**SHORT TASK**
Edit the data starting at the line that contains "Retweet Extremely Nyanline's CUB TEAM tweet" and stopping after the line that contains "coord(382,263)". Change "Retweet" to "Repost", leave everything else the same, and return only those lines.

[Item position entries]
------

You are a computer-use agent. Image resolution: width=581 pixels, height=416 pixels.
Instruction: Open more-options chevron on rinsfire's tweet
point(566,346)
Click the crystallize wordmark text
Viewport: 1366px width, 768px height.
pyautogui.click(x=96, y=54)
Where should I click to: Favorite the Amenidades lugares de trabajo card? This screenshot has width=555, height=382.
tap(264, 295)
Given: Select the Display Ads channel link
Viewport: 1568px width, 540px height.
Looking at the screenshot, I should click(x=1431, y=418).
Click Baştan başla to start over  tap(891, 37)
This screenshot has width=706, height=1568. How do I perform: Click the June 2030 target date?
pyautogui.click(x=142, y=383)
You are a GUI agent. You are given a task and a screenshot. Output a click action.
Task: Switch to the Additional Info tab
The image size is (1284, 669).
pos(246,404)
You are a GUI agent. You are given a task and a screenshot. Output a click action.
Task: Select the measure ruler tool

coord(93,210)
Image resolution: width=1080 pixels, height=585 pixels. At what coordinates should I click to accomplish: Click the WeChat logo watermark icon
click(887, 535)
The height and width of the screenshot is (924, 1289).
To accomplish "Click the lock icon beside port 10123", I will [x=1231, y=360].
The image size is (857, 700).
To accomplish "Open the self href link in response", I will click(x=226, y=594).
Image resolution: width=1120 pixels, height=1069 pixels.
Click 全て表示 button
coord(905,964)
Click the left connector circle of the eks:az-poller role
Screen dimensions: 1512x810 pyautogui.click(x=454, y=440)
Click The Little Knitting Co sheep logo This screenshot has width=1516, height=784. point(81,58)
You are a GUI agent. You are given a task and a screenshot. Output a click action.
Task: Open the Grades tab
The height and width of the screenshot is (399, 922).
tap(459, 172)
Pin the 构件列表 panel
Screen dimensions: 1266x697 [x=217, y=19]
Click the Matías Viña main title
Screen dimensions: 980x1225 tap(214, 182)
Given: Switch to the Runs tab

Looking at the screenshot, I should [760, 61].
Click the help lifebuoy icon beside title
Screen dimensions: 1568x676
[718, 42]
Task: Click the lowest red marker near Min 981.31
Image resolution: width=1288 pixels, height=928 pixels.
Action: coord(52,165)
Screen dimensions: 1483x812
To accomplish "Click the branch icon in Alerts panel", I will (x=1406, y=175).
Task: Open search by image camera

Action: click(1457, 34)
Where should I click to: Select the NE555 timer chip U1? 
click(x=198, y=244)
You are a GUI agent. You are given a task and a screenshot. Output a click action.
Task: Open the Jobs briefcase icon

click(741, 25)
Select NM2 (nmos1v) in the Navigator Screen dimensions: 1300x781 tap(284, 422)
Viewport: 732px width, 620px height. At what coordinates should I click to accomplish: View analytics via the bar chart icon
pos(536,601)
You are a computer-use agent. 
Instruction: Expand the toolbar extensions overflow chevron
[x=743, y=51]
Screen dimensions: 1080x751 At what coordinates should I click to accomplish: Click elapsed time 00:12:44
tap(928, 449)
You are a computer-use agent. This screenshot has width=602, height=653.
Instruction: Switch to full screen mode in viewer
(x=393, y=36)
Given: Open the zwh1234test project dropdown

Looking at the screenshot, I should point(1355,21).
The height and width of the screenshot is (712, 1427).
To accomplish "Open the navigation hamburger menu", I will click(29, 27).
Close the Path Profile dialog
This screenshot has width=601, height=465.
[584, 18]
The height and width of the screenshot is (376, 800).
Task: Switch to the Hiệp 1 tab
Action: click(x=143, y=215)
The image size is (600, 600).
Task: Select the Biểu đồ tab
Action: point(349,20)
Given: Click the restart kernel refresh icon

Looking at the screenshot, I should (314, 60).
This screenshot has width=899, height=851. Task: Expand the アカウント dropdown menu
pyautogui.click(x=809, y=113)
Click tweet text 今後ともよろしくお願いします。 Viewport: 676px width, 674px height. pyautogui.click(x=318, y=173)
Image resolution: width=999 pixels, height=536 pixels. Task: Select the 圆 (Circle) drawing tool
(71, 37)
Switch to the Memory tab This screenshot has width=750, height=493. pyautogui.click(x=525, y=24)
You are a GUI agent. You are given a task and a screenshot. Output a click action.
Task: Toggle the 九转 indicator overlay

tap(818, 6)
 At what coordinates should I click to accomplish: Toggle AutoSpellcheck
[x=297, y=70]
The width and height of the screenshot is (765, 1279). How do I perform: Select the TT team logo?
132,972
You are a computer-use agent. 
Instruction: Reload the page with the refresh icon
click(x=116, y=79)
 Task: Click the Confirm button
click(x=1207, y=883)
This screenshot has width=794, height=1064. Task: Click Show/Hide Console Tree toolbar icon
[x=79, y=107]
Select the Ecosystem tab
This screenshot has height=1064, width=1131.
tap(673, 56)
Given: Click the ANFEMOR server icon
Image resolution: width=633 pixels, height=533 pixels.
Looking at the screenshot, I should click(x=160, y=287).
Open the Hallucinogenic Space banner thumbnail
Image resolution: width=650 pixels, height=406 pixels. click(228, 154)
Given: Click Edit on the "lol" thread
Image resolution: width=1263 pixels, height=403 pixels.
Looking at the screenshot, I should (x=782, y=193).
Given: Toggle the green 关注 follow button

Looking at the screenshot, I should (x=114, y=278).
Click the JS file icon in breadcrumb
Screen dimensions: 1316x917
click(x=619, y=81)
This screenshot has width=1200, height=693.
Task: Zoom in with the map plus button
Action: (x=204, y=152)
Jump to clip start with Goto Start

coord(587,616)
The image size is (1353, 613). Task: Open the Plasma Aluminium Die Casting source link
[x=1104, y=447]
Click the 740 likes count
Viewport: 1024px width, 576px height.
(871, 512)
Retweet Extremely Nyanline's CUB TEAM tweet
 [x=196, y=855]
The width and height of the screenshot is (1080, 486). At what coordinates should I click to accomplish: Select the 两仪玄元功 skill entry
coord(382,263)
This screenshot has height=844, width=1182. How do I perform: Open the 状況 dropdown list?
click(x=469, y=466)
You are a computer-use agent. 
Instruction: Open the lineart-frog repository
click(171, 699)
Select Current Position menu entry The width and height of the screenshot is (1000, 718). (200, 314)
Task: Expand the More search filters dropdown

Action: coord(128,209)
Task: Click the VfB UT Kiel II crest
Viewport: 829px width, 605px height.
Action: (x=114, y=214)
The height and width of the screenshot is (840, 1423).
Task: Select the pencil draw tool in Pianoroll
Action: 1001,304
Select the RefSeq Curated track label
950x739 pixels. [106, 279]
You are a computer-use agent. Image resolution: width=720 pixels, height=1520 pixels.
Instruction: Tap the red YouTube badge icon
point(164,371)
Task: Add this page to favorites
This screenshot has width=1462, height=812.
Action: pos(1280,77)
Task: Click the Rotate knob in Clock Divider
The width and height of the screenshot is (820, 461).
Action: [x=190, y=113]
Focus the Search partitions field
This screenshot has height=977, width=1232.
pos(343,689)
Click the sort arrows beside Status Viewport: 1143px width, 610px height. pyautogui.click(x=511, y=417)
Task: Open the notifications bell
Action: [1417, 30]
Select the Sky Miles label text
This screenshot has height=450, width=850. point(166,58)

------

**TASK ANSWER**
Repost Extremely Nyanline's CUB TEAM tweet
 [x=196, y=855]
The width and height of the screenshot is (1080, 486). At what coordinates should I click to accomplish: Select the 两仪玄元功 skill entry
coord(382,263)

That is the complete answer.